Mein Bruder packte seine Kamera ein. „Oh nein“, sagte er beim Auseinanderbauen.“Was?“, fragte ich erschöpft.“Die Batterie ist alle“, sagte mein Bruder. „Die letzten paar Bilder hat der Apparat nicht mehr aufgezeichnet.“
Am Tag darauf sollte ich in Hamburg lesen, zu meiner großen Begeisterung mal wieder in einem Einkaufscenter, mitten im Geräusch-Duell zwischen einer laut zischenden Türschließanlage und einer Durchsagestimme, die Frau Zeden in den Supermarkt zur Wursttheke bat. Ehe ich überhaupt beginnen konnte, zu lesen, kam ein langhaariger junger Mann auf mich zu. „Wenn sie sich mal hierhin stellen könnten…“, murmelte er. „Wir brauchen da noch ein Photo.“ Er drückte mich in einen roten Sessel und bog meine Beine in einem unnatürlichen Winkel über die Lehne. „Lächeln sie einfach ganz entspannt.“Ich lächelte.“Nein“, sagte er. „Jünger und dynamischer. Können sie nicht jung und dynamisch aussehen?““Ich brauche auch noch ein Bild!“, rief eine Frau von hinten. „Kommen sie mal hier rüber!“ „Ich kann jetzt nicht“, knurrte ich. „Ich bin damit beschäftig, jung und dynamisch auszusehen.“Mit diesen Worten brach ich in dem roten Sessel zusammen und wurde ohnmächtig. Der Arzt hat mir später erzählt, ich wäre mit einem verkrampften Lächeln auf den Lippen bei ihm eingeliefert worden.

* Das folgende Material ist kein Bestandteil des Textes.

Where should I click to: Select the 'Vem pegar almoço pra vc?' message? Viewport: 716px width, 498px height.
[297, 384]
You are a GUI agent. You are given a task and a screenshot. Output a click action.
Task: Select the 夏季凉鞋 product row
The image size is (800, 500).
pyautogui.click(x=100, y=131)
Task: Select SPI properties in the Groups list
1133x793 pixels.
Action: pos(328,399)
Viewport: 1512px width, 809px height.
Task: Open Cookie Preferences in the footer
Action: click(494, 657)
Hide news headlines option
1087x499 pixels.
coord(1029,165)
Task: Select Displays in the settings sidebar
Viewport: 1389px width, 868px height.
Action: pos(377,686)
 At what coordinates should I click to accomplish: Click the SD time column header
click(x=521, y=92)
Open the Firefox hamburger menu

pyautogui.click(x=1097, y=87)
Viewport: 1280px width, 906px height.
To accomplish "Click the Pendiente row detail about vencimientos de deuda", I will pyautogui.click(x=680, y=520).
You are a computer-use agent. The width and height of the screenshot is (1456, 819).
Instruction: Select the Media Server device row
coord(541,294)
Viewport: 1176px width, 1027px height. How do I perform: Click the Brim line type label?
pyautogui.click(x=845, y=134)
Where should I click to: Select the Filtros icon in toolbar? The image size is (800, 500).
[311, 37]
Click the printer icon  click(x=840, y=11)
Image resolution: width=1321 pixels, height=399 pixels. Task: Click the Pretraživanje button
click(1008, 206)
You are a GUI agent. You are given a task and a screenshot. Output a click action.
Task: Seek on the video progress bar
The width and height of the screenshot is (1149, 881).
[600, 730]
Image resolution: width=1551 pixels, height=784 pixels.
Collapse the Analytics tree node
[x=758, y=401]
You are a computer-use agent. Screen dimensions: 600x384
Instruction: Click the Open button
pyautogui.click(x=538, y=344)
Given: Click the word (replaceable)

Bei der nächsten Lesung haben Sie vielleicht das Pech, mich zu treffen. Vielleicht möchten Sie ein Photo von mir haben und knipsen, dezent und heimlich, während ich lese. Und wenn ich dann mittendrin anfange, merkwürdige Grimassen zu ziehen, zusammenhanglos zu brüllen oder jung und dynamisch Gegenstände auf Sie zu werfen, dann lächeln Sie einfach ganz entspannt.